== TASK INSTRUCTIONS ==
Write out each record again exactly as it stands.
BEGIN GIVEN RECORDS
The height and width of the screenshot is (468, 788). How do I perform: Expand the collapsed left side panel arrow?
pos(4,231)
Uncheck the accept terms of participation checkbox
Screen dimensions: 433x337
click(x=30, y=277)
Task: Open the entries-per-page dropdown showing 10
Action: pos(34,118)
END GIVEN RECORDS
== ANSWER BOX ==
The height and width of the screenshot is (468, 788). How do I perform: Expand the collapsed left side panel arrow?
pos(4,231)
Uncheck the accept terms of participation checkbox
Screen dimensions: 433x337
click(x=30, y=277)
Task: Open the entries-per-page dropdown showing 10
Action: pos(34,118)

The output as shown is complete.